A380 At OSH: Yeah, It Was a Hard Landing
Somewhere in that little book of unwritten rules that pilots are supposed to adhere to is one that says thou shalt not criticize another airman. This is observed or ignored to varying degrees, thus it was no surprise that we received a blizzard of e-mail on Dan Gryder's commentary on the spectacular arrival of the Airbus A380 here in Oshkosh on Tuesday afternoon.
Not to put too delicate a point on it, but the vast majority of this reaction is of the "dear idiots" variety. "You should be embarrassed for doing this," wrote one viewer. But every tenth comment or so is from some heavy driver—Boeing or Airbus—who says Gryder nailed it and had the guts to say so. Most of the adverse reaction attacks not the analysis of the landing itself, but the fact that Gryder stepped over some imaginary line in stating bluntly what he thought of it.

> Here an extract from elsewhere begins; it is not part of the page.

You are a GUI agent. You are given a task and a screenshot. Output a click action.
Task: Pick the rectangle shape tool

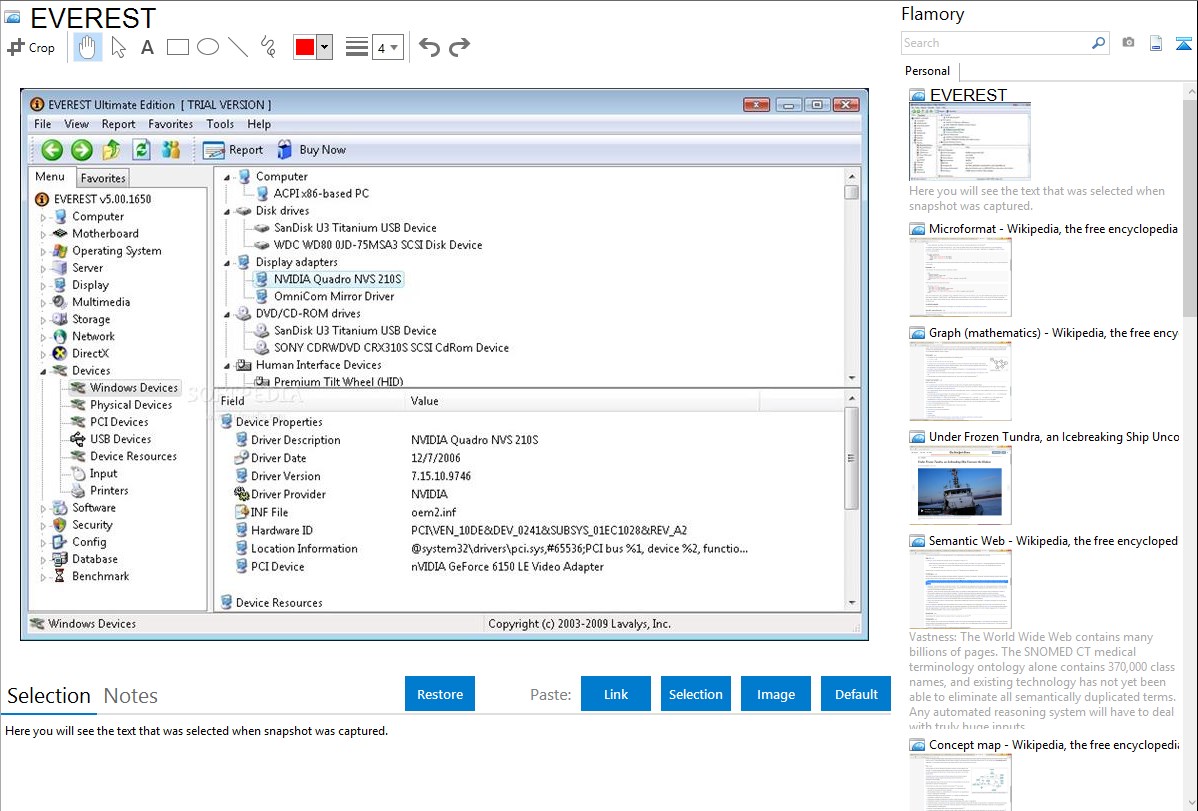(178, 47)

A few correspondents insisted that the 380's touchdown was perfectly normal for airline operations, but my view is that this argument is just not credible. Look at the video again and decide for yourself. If you're a pilot with heavy aircraft experience, I invite you to post your comments below, pro or con. Reasonable people might disagree on this, but my guess is they are sitting around a conference room in Toulouse looking at that video and that the FDR data has been examined.
Some of our correspondents interpret all of this as Airbus bashing. But I actually think it's the reverse. Airbus deserves kudos for bringing the 380 to Oshkosh—not to mention building the thing in the first place—and its awkward touchdown represents one thing and one thing only: less than optimal airmanship on that day, on that landing.
Dan Gryder and I had a conversation about his description of the touchdown as "ugly," a word that inflamed many who saw the video. When I brought the subject up, he looked at me as if to ask if I'd call the landing pretty. Ummm, no, I wouldn't, although some e-mail improbably insisted that it was. Gryder likes his truth unvarnished and referring to the rule above, some readers and viewers don't like the truth at all and would simply prefer to leave the subject untouched. As an aviation Web site, we promote the industry vigorously, but that doesn't mean we have to be mindless cheerleaders.
And at this juncture, a word about editorial judgment. When I was editing the video and patching in Gryder's comments, I had some misgivings about the commentary being too strong. I won't pretend to say that we aired the video in the name of aviation safety. We aired it because it was interesting and Gryder's comments—whether you agree with them or not—represented what seems to be popularly called a teachable moment.
If I had the judgment to make again, I'd make it the same way.